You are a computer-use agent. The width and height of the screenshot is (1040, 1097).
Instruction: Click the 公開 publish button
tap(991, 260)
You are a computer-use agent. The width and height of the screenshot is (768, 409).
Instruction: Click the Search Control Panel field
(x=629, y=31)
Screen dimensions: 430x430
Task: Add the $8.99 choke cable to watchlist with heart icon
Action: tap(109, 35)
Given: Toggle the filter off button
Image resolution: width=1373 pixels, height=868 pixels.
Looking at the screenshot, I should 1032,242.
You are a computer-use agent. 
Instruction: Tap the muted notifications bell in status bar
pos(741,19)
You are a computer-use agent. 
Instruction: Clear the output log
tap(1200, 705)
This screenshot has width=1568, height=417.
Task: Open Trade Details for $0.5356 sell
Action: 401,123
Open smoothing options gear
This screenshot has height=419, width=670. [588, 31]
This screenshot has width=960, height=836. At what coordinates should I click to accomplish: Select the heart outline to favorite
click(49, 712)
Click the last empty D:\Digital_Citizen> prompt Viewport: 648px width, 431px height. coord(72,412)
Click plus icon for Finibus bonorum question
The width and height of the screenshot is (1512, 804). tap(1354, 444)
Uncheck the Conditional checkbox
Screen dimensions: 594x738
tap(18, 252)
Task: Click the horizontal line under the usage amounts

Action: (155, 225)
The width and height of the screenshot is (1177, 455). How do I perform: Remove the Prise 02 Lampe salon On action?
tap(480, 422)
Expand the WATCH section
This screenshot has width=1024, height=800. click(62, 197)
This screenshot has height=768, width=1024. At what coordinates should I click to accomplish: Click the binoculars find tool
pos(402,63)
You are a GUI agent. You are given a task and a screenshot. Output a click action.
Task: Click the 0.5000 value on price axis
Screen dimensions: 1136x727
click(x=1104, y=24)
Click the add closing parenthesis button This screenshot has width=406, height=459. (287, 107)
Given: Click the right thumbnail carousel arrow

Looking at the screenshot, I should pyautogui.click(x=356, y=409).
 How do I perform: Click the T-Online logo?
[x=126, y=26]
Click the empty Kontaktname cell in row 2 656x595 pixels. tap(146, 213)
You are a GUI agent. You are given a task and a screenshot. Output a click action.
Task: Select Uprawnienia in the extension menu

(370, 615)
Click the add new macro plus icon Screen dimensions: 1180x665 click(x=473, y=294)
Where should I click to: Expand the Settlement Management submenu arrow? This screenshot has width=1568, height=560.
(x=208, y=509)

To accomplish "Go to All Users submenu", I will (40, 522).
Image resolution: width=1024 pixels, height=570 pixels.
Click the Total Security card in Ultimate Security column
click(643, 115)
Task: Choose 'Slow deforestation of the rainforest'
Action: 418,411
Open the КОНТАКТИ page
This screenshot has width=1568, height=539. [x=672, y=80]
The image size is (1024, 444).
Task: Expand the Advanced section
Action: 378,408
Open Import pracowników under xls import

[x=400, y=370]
_ _ _ _ _
Go through the lines above and copy any that contain "empty".

Click the last empty D:\Digital_Citizen> prompt Viewport: 648px width, 431px height. coord(72,412)
Click the empty Kontaktname cell in row 2 656x595 pixels. tap(146, 213)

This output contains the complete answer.